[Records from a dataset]

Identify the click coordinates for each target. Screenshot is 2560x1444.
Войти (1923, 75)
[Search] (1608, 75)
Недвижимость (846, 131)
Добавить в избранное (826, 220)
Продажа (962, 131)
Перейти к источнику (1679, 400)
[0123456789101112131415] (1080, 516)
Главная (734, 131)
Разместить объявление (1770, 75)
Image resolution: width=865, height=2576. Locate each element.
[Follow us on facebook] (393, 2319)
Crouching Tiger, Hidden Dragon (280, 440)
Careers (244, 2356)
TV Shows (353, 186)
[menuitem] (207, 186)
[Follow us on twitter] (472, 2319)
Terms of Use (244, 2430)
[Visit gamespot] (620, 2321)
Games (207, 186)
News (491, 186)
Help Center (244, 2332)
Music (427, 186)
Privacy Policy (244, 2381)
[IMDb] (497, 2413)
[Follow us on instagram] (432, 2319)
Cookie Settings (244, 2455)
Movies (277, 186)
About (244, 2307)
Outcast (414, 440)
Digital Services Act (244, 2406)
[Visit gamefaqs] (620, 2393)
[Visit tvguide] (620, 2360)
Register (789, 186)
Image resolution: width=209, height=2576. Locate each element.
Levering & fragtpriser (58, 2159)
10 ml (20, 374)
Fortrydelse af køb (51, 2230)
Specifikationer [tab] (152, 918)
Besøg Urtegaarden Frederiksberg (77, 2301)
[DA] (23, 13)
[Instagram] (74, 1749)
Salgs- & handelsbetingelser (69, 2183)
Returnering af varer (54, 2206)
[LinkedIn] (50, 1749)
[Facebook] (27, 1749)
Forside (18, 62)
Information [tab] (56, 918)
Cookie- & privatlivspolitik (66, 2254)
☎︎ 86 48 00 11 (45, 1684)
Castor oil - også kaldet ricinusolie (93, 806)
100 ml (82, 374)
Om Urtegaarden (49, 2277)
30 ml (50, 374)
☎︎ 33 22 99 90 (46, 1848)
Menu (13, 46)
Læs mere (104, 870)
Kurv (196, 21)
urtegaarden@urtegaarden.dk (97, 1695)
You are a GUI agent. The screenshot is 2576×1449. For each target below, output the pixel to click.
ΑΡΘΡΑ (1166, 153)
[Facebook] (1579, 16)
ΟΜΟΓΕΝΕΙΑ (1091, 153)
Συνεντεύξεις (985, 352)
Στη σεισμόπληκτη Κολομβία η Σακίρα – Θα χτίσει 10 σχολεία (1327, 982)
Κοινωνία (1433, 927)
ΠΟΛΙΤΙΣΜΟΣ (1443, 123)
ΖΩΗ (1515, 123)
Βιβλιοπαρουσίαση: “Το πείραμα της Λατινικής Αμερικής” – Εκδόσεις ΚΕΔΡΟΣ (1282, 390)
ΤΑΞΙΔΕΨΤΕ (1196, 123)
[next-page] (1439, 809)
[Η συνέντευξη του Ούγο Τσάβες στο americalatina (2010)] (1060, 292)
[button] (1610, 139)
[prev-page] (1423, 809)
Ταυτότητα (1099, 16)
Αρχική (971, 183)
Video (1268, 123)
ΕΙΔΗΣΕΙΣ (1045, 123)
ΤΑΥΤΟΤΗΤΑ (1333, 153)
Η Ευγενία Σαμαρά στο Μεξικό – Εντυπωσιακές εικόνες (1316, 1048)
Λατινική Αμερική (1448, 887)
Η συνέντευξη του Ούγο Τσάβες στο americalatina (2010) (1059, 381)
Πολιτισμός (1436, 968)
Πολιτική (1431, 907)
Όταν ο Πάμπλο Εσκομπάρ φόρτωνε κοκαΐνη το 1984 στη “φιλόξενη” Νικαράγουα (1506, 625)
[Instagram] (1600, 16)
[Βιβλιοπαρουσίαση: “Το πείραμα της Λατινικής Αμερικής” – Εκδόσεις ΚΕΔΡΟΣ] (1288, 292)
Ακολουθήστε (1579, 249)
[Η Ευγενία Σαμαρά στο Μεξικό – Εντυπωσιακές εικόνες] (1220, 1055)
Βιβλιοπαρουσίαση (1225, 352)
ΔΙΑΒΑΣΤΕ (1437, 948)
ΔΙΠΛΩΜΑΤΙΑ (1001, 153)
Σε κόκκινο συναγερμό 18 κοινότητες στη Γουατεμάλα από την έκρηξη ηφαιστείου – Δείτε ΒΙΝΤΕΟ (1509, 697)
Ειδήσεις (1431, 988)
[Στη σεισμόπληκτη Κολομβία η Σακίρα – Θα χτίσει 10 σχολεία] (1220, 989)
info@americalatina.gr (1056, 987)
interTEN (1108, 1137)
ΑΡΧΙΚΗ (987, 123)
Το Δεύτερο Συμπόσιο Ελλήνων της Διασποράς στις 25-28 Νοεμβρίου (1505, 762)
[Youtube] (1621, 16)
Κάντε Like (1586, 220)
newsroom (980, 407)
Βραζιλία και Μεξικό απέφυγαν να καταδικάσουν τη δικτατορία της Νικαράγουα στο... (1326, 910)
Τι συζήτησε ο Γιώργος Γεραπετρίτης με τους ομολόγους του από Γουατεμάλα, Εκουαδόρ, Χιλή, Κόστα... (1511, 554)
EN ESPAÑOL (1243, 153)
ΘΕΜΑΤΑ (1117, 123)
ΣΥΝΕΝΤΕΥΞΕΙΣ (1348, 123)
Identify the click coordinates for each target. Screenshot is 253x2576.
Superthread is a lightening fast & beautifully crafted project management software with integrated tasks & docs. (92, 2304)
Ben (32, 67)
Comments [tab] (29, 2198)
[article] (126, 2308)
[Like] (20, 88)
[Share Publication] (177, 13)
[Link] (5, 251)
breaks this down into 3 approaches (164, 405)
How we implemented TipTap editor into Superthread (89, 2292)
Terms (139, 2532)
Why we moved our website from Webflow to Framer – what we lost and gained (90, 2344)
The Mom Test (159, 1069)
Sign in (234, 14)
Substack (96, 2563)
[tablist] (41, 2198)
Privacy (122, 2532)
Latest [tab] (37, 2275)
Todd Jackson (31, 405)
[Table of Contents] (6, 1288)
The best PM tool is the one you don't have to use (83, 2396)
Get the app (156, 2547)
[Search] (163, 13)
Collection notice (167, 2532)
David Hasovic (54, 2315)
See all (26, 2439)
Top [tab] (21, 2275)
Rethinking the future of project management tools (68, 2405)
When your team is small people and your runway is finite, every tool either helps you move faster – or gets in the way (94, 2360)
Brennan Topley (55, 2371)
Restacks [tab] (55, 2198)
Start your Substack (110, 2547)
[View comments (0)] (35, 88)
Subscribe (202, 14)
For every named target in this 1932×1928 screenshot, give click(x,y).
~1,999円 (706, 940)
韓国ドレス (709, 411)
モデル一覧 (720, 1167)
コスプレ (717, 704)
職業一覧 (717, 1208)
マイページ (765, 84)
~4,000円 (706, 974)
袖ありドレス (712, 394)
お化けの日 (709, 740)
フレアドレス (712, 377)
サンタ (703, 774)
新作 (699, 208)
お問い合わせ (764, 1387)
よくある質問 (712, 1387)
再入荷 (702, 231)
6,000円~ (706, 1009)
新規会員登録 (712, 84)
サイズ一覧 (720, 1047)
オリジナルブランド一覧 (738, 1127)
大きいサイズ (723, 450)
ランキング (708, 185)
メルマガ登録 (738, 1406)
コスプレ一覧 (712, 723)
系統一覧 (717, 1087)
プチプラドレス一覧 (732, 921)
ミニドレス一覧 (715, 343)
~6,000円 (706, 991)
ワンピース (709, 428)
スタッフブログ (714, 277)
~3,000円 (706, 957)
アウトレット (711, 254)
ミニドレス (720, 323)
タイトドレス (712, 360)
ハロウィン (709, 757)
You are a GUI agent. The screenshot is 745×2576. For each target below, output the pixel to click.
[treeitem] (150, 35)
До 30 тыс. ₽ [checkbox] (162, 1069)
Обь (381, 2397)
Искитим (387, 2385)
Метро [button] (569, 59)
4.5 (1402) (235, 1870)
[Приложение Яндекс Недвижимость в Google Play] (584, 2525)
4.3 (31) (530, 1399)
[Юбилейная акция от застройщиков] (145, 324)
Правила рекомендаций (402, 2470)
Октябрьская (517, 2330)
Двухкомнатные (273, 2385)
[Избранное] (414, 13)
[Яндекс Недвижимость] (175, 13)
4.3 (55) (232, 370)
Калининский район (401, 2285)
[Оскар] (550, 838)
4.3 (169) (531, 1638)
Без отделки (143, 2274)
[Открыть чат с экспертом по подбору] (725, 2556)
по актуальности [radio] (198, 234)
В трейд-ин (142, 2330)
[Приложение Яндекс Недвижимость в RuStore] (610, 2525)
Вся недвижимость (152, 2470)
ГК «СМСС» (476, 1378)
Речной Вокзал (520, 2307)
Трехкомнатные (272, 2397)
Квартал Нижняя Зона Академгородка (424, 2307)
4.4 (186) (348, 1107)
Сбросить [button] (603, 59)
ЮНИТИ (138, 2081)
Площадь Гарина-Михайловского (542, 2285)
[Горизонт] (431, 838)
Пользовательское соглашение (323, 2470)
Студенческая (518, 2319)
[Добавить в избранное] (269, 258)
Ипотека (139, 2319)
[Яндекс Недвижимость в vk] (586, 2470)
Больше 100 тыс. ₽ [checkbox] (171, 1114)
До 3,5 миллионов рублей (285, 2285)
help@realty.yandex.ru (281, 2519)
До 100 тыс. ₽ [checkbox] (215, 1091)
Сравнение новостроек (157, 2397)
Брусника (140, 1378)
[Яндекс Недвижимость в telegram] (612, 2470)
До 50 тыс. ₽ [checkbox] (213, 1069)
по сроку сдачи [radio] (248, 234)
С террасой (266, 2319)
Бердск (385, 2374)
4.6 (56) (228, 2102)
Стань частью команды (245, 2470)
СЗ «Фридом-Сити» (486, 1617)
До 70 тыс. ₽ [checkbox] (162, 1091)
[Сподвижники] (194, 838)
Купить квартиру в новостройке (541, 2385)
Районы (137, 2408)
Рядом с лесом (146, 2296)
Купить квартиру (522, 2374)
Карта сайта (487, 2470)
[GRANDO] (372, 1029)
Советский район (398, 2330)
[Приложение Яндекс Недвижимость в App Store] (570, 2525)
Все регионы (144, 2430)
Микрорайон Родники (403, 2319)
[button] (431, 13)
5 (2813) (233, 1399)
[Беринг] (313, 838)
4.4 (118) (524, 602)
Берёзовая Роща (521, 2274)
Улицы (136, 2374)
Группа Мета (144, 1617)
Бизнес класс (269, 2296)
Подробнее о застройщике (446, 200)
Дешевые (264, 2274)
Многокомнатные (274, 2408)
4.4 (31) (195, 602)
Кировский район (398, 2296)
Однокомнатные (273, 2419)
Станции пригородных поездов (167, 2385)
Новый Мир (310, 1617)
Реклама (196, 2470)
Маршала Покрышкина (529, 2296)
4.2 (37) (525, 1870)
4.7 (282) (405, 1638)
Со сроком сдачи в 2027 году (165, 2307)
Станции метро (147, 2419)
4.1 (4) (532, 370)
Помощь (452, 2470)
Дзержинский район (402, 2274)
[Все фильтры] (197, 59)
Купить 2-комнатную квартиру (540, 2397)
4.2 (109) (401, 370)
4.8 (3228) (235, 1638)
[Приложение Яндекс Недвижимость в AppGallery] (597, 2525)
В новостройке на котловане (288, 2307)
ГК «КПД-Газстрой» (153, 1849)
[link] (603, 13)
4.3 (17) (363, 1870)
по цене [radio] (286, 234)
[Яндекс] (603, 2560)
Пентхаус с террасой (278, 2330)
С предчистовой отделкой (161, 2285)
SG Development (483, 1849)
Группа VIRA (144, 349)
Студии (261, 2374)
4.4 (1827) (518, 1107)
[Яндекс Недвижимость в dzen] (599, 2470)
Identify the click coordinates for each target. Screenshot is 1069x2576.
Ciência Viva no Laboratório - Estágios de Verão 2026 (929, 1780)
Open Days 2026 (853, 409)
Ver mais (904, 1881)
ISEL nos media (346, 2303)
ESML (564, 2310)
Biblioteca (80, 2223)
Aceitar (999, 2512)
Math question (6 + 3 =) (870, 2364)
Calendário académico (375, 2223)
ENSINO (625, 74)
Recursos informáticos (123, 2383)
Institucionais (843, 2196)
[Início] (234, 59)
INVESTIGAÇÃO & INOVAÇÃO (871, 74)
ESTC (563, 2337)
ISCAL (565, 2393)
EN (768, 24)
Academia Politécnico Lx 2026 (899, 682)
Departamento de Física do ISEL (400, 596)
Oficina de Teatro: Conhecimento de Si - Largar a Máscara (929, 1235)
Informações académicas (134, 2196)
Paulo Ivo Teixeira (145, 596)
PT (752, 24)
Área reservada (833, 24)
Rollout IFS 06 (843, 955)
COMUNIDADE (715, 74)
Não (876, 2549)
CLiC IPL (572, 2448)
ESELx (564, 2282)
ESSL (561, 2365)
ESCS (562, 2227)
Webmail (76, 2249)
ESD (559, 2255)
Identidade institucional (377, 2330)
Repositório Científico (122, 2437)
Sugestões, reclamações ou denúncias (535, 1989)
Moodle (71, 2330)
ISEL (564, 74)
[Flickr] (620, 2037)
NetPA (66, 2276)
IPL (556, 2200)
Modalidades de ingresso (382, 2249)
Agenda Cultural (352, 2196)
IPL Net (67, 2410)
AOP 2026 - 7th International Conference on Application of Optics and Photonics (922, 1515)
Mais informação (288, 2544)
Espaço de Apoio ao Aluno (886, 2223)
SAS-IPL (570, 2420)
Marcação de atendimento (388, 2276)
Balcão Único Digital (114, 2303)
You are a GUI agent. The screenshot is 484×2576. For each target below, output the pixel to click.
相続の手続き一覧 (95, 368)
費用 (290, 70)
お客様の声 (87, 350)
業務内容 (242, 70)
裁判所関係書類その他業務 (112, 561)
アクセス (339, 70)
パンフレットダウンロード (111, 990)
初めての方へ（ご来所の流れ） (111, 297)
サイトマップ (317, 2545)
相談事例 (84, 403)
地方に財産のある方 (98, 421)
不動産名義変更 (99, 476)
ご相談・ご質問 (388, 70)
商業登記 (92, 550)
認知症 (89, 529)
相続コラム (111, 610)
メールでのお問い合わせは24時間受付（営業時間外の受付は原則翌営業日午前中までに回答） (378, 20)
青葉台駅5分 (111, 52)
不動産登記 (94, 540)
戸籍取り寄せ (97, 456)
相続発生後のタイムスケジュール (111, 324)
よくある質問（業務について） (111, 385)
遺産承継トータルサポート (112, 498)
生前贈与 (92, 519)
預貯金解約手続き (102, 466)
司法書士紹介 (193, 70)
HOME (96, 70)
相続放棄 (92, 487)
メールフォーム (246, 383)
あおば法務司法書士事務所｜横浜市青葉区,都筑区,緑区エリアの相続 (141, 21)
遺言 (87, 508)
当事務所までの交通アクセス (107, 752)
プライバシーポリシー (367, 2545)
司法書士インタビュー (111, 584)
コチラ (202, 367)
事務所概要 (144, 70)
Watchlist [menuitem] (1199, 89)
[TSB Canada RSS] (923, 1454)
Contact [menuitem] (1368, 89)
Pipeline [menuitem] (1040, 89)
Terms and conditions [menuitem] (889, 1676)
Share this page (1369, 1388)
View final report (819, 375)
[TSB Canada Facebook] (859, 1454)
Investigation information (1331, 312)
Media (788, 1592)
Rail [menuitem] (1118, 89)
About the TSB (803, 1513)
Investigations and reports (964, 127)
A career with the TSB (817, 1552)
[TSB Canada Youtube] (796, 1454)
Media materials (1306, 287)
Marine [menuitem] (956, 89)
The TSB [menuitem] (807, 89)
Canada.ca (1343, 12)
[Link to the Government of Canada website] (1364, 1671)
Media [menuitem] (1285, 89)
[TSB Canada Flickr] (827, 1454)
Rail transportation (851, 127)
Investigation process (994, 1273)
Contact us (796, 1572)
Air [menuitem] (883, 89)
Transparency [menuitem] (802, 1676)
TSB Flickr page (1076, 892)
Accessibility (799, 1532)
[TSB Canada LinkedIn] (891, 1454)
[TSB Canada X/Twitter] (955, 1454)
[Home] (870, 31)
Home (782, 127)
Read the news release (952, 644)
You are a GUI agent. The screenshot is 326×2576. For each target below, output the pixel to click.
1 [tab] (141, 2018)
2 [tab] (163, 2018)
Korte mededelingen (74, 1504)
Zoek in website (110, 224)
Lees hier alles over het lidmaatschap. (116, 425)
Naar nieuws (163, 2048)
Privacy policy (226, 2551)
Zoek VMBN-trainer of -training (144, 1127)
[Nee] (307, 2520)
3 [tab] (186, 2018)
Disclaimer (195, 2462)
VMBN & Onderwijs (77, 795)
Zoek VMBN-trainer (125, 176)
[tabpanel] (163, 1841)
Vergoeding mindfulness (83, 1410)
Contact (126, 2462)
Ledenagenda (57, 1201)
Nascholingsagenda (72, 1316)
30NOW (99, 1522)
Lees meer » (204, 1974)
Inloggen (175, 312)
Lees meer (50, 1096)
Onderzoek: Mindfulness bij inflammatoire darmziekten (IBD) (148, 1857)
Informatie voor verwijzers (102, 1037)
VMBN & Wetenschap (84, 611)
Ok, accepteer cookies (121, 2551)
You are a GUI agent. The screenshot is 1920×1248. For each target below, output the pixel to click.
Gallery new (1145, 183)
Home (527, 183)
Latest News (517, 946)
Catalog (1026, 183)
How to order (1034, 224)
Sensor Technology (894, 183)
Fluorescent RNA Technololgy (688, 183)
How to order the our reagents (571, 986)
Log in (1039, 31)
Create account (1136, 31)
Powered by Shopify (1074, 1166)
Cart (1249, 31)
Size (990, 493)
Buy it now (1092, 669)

* _WHAT IS REQUIRED_
Only one stretch of the entries above is wanted: the lines from the one containing "5 (2813) (233, 1399)" through the one containing "EN (768, 24)". Please reproduce it exactly.

* _THE COMPLETED TASK_
5 (2813) (233, 1399)
[Беринг] (313, 838)
4.4 (118) (524, 602)
Берёзовая Роща (521, 2274)
Улицы (136, 2374)
Группа Мета (144, 1617)
Бизнес класс (269, 2296)
Подробнее о застройщике (446, 200)
Дешевые (264, 2274)
Многокомнатные (274, 2408)
4.4 (31) (195, 602)
Кировский район (398, 2296)
Однокомнатные (273, 2419)
Станции пригородных поездов (167, 2385)
Новый Мир (310, 1617)
Реклама (196, 2470)
Маршала Покрышкина (529, 2296)
4.2 (37) (525, 1870)
4.7 (282) (405, 1638)
Со сроком сдачи в 2027 году (165, 2307)
Станции метро (147, 2419)
4.1 (4) (532, 370)
Помощь (452, 2470)
Дзержинский район (402, 2274)
[Все фильтры] (197, 59)
Купить 2-комнатную квартиру (540, 2397)
4.2 (109) (401, 370)
4.8 (3228) (235, 1638)
[Приложение Яндекс Недвижимость в AppGallery] (597, 2525)
В новостройке на котловане (288, 2307)
ГК «КПД-Газстрой» (153, 1849)
[link] (603, 13)
4.3 (17) (363, 1870)
по цене [radio] (286, 234)
[Яндекс] (603, 2560)
Пентхаус с террасой (278, 2330)
С предчистовой отделкой (161, 2285)
SG Development (483, 1849)
Группа VIRA (144, 349)
Студии (261, 2374)
4.4 (1827) (518, 1107)
[Яндекс Недвижимость в dzen] (599, 2470)
Identify the click coordinates for each target. Screenshot is 1069x2576.
Ciência Viva no Laboratório - Estágios de Verão 2026 (929, 1780)
Open Days 2026 (853, 409)
Ver mais (904, 1881)
ISEL nos media (346, 2303)
ESML (564, 2310)
Biblioteca (80, 2223)
Aceitar (999, 2512)
Math question (6 + 3 =) (870, 2364)
Calendário académico (375, 2223)
ENSINO (625, 74)
Recursos informáticos (123, 2383)
Institucionais (843, 2196)
[Início] (234, 59)
INVESTIGAÇÃO & INOVAÇÃO (871, 74)
ESTC (563, 2337)
ISCAL (565, 2393)
EN (768, 24)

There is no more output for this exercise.